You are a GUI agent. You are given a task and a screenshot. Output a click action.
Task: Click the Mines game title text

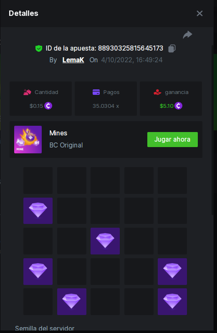point(58,133)
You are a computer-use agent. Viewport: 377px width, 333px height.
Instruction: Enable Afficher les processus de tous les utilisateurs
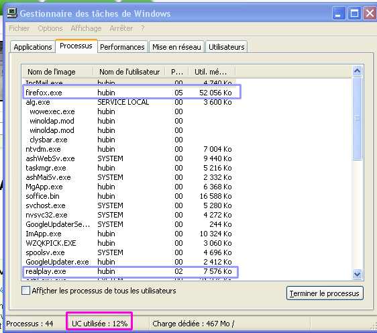[x=25, y=291]
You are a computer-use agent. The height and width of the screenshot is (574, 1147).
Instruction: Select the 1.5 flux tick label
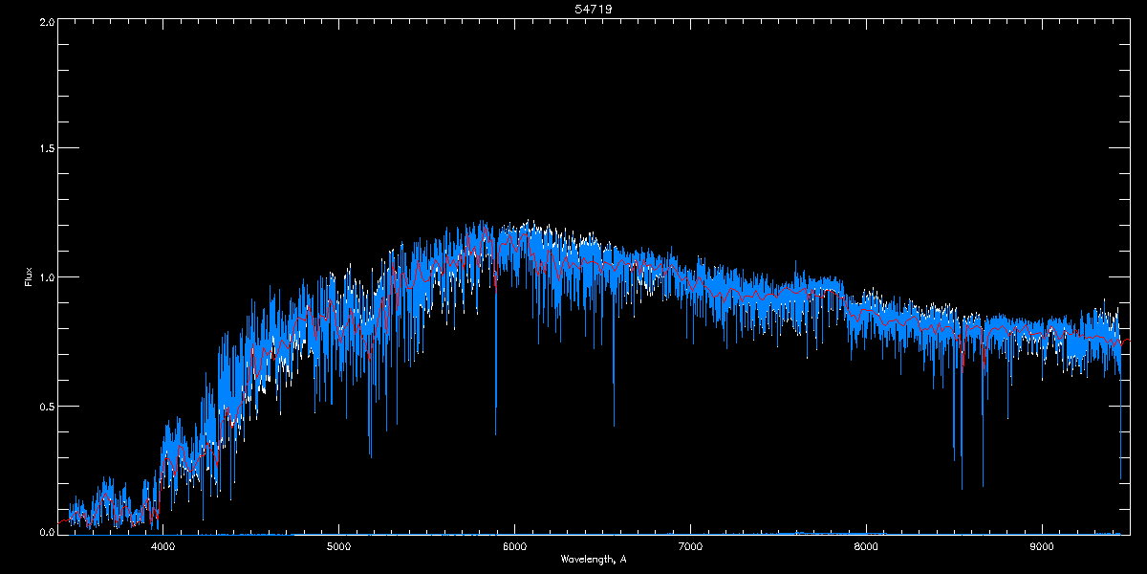47,149
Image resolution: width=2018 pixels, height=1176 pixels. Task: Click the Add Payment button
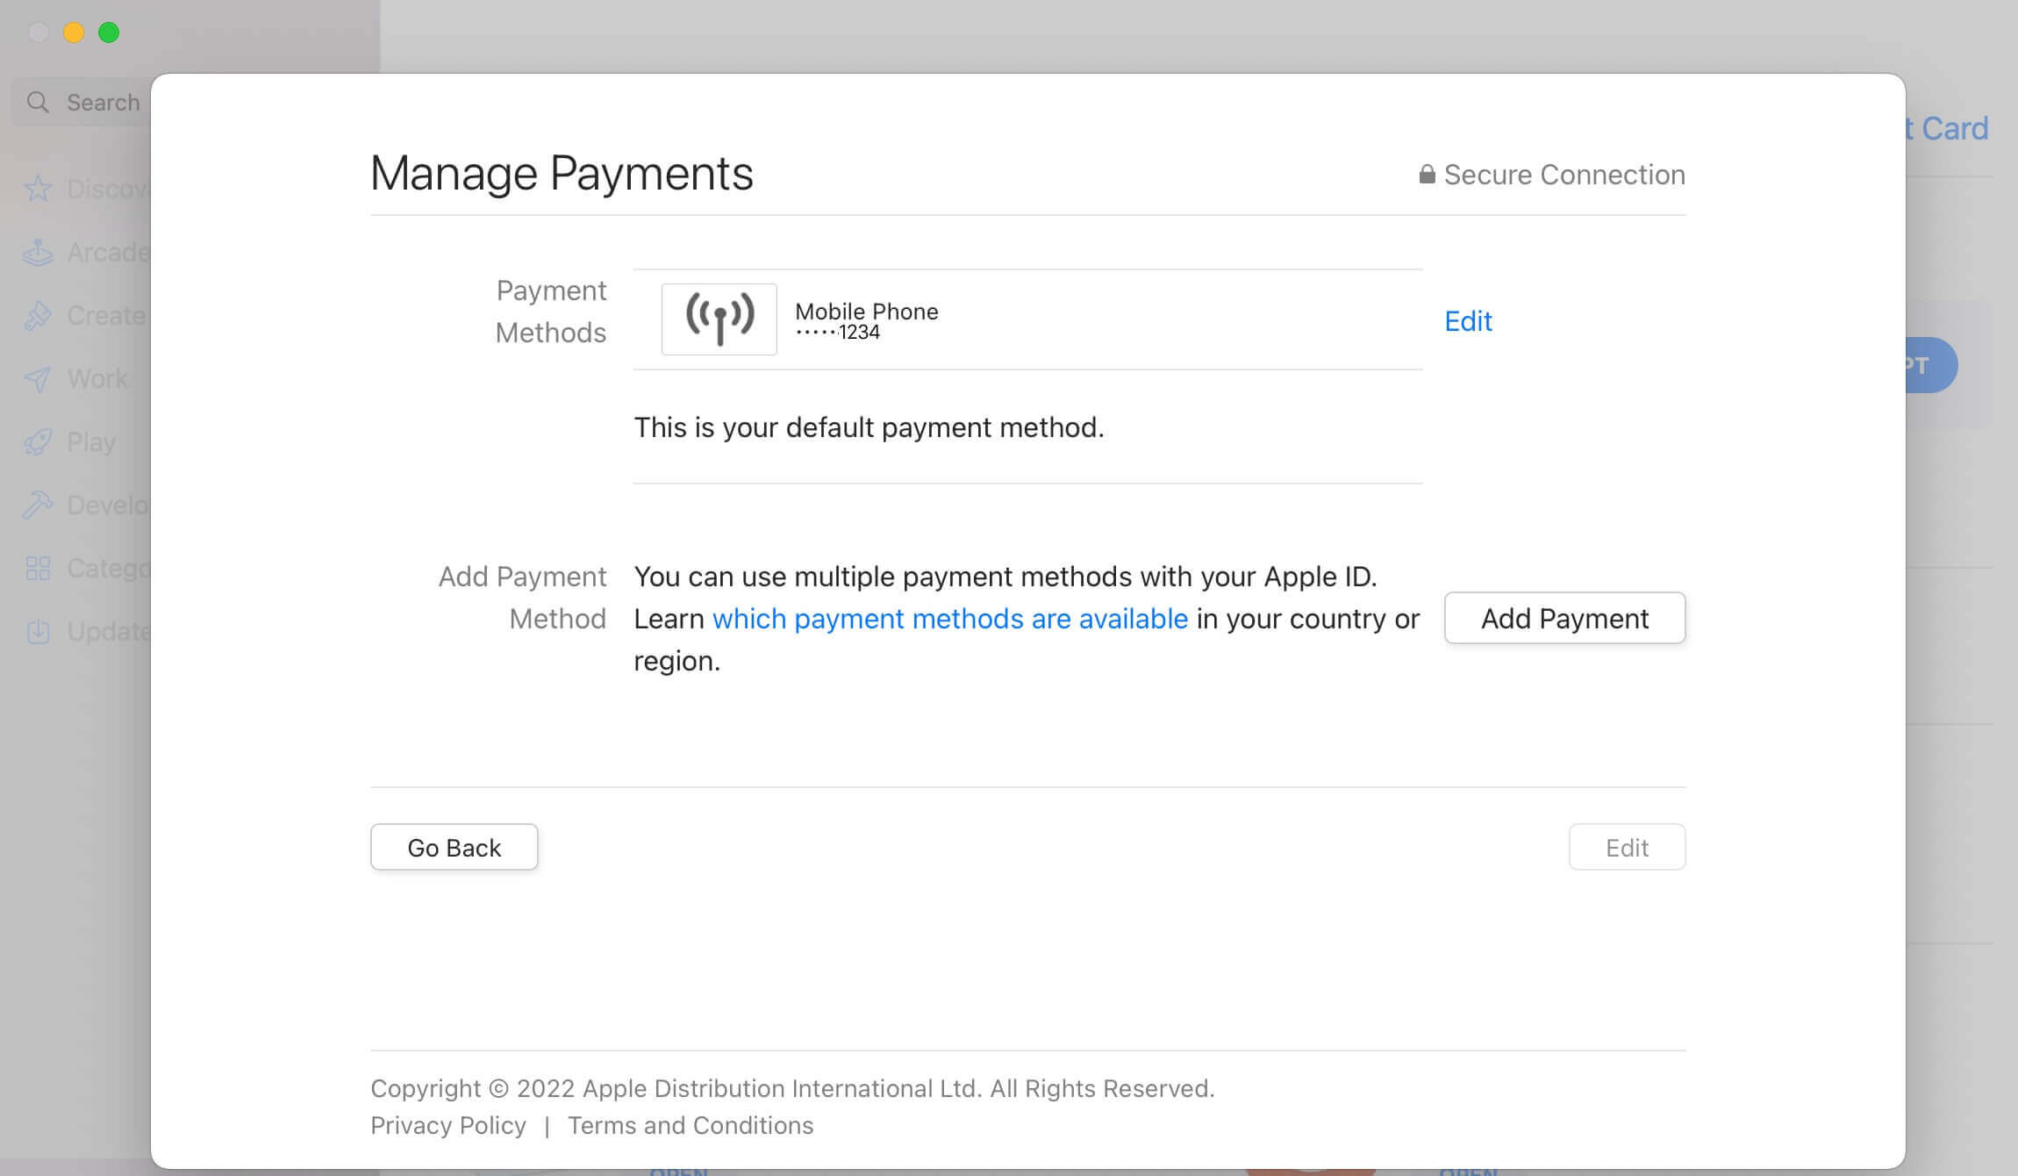pyautogui.click(x=1564, y=618)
================================
ESERCIZIO SCRITTO
Trascrivi tutte le voci sostituendo "Instruction" con "Command" e senza modificare nient'altro. Non riportare le immagini.

RISULTATO DELL'ESERCIZIO
You are a GUI agent. You are given a task and a screenshot. Output a click action.
Task: Click the Mines game title text

point(58,133)
You are a computer-use agent. Viewport: 377px width, 333px height.
Command: Enable Afficher les processus de tous les utilisateurs
[x=25, y=291]
You are a computer-use agent. The height and width of the screenshot is (574, 1147).
Command: Select the 1.5 flux tick label
47,149
Image resolution: width=2018 pixels, height=1176 pixels. Task: Click the Add Payment button
pyautogui.click(x=1564, y=618)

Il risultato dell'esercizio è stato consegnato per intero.